To address pervasive visual artifacts—such as distortion, misalignment, and blurring—in virtual try-on (VTON) and pose transfer, this paper proposes the first end-to-end conditional inpainting framework for automatic artifact detection and high-fidelity removal. Methodologically, it integrates semantic-guided mask prediction, a multi-scale feature fusion inpainting network, and a conditional diffusion model to jointly reconstruct corrupted regions with structural and textural coherence.
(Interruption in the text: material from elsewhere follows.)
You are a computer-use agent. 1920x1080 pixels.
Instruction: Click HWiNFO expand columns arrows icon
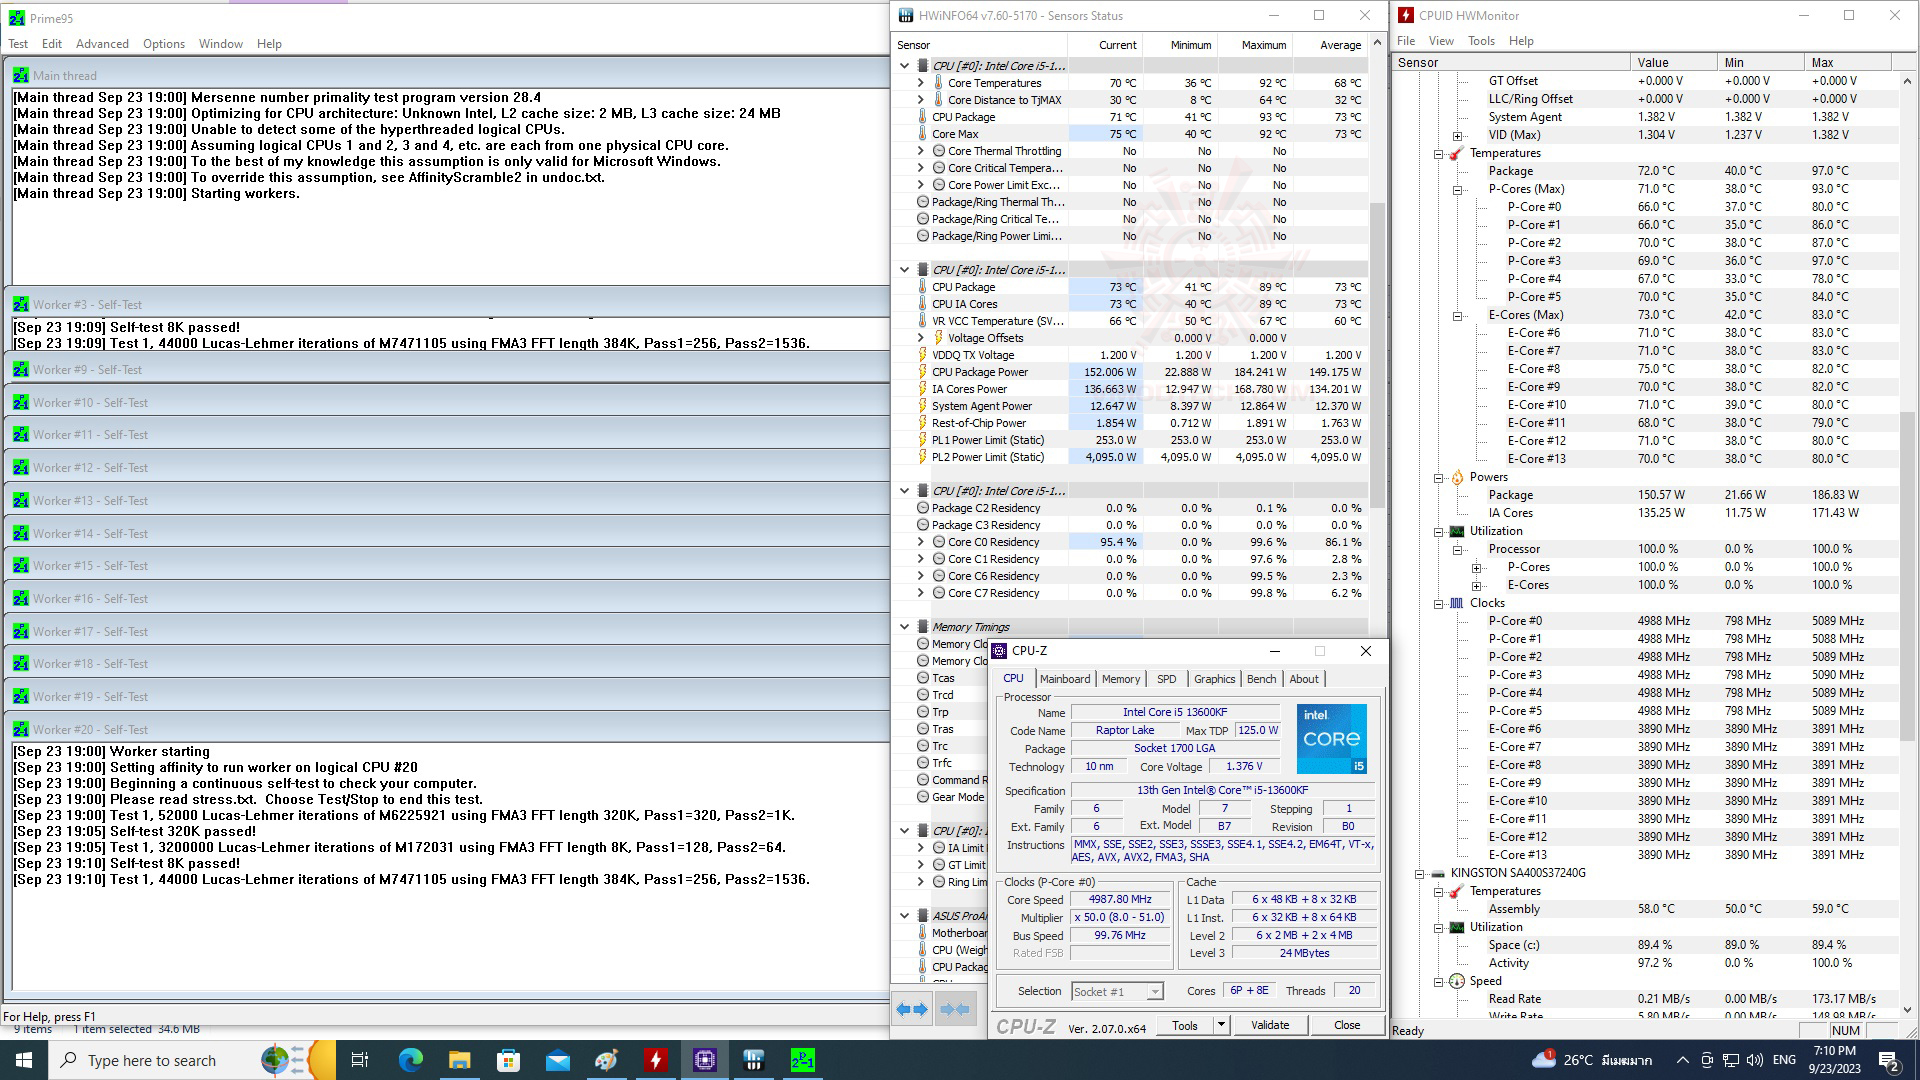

Key contributions include: (1) the first fine-grained mask-annotated dataset specifically designed for artifact removal in VTON and pose transfer; and (2) the first end-to-end trainable inpainting architecture tailored to this task. Extensive experiments demonstrate state-of-the-art performance in quantitative metrics (PSNR, LPIPS) and user studies, significantly improving image fidelity and perceptual naturalness over prior methods.

Artifacts often degrade the visual quality of virtual try-on (VTON) and pose transfer applications, impacting user experience. This study introduces a novel conditional inpainting technique designed to detect and remove such distortions, improving image aesthetics. Our work is the first to present an end-to-end framework addressing this specific issue, and we developed a specialized dataset of artifacts in VTON and pose transfer tasks, complete with masks highlighting the affected areas. Experimental results show that our method not only effectively removes artifacts but also significantly enhances the visual quality of the final images, setting a new benchmark in computer vision and image processing.